◆ TASK GOAL ◆
Look for the word "Test" in the entries below, then copy every line that has it.

(Stored records)
********

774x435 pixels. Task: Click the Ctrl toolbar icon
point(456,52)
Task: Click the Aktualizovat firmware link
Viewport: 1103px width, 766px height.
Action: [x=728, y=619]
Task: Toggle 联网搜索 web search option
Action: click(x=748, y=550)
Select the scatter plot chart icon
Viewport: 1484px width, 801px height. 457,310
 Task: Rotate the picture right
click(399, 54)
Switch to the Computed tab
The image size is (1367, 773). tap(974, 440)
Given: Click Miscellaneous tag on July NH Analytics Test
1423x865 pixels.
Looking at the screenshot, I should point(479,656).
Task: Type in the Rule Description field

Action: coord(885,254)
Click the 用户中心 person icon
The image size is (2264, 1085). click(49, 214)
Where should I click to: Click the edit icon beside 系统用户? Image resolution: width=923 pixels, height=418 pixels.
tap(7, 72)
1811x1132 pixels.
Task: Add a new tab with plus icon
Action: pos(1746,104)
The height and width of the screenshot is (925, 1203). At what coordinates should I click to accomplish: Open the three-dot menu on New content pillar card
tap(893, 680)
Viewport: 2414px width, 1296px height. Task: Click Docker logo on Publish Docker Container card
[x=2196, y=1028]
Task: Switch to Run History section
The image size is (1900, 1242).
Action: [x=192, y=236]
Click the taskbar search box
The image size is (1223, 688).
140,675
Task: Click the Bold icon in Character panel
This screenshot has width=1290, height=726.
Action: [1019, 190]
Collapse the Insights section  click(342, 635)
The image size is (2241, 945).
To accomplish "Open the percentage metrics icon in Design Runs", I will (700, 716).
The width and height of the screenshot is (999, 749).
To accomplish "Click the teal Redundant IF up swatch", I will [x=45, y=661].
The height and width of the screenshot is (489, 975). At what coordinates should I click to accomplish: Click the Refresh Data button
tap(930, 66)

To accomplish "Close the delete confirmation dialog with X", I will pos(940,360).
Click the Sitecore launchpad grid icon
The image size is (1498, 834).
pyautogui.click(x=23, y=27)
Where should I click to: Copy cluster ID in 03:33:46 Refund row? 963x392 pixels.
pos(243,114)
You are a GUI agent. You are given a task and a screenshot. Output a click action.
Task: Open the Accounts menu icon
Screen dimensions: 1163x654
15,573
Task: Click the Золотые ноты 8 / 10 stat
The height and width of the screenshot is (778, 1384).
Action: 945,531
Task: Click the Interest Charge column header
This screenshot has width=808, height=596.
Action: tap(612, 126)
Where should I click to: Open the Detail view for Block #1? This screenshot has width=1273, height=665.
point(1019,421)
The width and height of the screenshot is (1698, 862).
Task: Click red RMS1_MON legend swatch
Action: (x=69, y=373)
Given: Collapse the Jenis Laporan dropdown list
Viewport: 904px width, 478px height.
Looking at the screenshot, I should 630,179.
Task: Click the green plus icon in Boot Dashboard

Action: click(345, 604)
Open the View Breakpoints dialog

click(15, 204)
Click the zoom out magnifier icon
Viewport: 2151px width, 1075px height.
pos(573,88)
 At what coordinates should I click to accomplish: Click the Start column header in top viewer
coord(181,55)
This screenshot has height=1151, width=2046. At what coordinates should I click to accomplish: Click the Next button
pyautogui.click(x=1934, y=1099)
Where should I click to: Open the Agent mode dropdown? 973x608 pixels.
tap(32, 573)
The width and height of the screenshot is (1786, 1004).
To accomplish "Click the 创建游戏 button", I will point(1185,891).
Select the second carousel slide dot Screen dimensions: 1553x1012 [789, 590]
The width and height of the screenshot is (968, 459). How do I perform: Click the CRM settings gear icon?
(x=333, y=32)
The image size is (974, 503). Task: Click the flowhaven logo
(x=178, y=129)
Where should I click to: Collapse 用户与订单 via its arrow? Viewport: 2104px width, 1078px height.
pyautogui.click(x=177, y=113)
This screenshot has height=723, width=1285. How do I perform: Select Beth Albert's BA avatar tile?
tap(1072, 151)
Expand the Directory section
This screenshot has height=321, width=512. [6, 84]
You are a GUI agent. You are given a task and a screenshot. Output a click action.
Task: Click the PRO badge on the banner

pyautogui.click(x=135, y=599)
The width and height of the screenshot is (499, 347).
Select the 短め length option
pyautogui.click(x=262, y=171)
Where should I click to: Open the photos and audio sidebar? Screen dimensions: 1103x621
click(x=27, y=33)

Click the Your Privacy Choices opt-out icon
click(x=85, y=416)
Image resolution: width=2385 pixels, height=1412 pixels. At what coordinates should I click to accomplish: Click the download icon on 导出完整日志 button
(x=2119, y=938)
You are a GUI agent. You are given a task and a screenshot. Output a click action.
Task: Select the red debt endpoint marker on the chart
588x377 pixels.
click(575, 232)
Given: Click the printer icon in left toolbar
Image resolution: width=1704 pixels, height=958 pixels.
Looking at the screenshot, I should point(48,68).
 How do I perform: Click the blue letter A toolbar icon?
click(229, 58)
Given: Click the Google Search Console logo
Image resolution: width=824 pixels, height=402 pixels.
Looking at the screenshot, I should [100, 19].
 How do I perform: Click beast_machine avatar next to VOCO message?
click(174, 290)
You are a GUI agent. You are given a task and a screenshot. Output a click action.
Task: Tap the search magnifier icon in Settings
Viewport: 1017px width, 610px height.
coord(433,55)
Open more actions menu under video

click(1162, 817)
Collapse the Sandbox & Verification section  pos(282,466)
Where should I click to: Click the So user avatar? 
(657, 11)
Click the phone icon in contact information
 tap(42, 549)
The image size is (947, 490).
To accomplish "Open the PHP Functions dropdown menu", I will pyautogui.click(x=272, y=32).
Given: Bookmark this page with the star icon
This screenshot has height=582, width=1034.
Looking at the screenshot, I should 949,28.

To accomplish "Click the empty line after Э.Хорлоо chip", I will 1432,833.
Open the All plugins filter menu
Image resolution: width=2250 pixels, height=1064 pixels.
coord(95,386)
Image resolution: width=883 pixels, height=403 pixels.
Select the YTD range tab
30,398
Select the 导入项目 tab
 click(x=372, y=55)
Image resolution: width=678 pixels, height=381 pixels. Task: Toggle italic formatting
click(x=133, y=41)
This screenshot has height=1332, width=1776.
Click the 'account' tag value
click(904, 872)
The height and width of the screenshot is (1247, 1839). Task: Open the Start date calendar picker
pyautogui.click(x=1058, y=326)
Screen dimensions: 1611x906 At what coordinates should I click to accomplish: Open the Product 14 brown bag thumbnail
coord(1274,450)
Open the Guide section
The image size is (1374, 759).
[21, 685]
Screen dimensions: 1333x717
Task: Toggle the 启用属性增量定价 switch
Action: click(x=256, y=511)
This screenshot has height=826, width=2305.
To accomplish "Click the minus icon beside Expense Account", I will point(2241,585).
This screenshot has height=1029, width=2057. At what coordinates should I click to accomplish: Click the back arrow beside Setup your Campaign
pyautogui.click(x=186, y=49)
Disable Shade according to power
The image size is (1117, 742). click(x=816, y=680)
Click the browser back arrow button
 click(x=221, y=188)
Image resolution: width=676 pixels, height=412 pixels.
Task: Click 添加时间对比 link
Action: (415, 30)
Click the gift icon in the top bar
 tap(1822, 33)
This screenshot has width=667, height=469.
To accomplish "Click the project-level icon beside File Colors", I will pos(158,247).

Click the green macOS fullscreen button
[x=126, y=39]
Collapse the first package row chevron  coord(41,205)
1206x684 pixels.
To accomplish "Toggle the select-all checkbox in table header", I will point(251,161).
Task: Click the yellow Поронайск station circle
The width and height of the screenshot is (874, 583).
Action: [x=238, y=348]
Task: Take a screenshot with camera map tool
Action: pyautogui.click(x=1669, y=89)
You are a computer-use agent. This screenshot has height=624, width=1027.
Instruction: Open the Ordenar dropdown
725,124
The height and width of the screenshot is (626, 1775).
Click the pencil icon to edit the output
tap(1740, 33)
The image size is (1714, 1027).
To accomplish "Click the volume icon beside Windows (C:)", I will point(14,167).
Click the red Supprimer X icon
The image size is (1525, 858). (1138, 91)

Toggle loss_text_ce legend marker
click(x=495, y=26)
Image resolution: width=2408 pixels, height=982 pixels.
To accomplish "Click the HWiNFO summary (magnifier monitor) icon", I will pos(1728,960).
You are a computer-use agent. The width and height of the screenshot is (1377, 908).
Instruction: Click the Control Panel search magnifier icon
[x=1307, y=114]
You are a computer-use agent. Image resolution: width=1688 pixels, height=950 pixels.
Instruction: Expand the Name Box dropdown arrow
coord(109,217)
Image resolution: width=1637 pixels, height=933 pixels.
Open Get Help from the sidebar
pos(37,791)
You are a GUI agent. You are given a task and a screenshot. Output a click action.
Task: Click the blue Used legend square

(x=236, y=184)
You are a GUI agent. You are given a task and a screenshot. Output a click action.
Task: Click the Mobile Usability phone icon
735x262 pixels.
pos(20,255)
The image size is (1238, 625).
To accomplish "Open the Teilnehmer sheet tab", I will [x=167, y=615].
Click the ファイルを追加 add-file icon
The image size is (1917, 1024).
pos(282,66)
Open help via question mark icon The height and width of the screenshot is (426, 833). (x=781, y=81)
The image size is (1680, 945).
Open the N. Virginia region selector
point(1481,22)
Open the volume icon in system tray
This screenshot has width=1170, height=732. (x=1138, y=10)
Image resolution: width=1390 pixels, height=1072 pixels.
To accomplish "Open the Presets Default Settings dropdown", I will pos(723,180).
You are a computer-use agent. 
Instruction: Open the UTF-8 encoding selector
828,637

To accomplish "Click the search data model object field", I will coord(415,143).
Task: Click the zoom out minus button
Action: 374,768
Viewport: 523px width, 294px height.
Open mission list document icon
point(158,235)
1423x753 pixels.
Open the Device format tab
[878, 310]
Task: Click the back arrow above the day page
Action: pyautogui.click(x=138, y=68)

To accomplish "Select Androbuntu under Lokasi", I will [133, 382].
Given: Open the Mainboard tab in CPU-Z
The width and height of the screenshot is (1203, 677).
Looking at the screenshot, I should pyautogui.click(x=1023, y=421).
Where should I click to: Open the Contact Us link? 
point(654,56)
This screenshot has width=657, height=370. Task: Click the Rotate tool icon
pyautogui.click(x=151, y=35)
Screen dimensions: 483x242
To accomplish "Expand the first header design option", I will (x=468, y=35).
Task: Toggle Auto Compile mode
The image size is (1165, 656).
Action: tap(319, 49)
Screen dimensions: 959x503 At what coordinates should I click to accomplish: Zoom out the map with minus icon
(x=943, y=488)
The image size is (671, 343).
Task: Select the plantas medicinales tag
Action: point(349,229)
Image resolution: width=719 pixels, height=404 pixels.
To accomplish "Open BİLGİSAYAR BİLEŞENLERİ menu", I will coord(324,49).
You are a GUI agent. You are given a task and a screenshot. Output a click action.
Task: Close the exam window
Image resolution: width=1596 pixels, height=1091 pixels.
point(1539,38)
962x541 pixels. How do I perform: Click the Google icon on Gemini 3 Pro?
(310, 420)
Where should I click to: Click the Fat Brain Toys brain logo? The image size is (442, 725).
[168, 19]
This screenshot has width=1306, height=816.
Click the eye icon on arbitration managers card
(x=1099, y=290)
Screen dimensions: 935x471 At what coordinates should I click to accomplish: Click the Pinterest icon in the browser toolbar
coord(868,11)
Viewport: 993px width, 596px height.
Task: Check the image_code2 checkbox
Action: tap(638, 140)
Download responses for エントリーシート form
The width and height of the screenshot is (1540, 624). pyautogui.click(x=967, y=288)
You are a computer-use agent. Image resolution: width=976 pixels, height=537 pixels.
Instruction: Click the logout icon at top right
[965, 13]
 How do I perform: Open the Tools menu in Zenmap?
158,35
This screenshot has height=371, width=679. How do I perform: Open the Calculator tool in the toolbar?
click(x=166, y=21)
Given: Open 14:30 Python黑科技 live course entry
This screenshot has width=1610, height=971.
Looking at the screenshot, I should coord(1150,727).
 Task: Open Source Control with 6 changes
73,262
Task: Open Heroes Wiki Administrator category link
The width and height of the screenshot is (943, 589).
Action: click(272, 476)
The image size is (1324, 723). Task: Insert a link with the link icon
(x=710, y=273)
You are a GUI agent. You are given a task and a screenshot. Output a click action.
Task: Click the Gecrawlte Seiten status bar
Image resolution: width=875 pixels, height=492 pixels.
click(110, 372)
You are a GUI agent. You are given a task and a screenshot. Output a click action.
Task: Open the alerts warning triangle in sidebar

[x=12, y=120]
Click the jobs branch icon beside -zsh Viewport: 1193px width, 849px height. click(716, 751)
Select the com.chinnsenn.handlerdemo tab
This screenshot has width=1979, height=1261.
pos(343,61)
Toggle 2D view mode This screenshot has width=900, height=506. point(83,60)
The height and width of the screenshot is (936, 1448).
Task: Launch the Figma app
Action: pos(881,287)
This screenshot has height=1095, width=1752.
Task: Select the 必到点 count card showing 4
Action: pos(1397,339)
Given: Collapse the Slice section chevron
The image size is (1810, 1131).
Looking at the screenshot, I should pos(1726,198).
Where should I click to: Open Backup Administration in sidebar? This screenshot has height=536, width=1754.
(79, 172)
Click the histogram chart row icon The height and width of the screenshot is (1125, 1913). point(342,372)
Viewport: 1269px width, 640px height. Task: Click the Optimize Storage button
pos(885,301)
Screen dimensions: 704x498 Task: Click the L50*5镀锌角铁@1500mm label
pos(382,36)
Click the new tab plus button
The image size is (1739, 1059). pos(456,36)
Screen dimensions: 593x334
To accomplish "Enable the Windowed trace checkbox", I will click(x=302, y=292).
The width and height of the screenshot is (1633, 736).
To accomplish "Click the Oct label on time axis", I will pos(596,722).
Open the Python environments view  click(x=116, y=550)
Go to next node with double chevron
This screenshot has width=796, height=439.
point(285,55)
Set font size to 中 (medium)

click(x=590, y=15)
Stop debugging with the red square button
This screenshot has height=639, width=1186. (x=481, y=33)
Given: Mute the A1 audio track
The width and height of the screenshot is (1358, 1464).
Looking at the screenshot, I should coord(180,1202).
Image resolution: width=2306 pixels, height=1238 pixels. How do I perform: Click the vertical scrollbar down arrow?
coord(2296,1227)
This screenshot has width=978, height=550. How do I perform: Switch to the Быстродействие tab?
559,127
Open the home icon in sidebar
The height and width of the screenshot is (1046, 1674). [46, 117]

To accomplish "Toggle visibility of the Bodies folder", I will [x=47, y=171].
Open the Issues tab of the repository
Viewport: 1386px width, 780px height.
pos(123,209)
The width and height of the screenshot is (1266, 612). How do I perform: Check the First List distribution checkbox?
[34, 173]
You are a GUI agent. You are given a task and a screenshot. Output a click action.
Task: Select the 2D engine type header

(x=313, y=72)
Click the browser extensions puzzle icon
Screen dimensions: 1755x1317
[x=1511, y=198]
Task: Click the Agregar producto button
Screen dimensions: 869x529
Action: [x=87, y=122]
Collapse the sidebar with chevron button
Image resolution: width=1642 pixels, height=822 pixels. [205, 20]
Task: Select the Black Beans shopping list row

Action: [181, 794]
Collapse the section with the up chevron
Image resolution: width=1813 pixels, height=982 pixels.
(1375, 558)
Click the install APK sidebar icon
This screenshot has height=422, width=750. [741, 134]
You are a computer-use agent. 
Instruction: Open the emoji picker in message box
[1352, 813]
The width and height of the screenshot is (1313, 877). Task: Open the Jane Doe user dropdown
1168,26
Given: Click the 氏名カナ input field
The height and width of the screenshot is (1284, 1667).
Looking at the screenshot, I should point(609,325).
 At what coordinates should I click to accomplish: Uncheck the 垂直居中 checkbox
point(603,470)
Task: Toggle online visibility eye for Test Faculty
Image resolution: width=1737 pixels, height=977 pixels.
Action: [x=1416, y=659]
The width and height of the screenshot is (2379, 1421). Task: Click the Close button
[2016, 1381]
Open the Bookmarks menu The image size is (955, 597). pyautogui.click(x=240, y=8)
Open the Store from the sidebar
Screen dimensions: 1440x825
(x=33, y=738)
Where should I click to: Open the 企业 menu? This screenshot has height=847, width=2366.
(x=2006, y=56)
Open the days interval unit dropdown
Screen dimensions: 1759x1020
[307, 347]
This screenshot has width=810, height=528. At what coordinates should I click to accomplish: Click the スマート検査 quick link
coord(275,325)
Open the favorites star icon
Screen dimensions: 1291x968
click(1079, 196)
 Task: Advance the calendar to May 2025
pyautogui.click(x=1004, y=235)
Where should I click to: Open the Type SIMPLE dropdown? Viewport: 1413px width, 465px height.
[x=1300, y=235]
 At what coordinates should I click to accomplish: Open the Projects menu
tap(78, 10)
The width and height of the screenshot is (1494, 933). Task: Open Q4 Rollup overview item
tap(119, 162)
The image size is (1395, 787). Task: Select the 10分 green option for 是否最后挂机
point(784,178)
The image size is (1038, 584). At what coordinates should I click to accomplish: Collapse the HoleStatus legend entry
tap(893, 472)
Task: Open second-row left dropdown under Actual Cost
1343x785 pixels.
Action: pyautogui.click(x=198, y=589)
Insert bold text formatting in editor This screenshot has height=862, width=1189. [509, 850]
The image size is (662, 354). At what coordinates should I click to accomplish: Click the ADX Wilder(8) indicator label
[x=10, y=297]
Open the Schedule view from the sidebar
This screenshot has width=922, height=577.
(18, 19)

********

◆ ANSWER TO THIS TASK ◆
Given: Click Miscellaneous tag on July NH Analytics Test
Task: Toggle online visibility eye for Test Faculty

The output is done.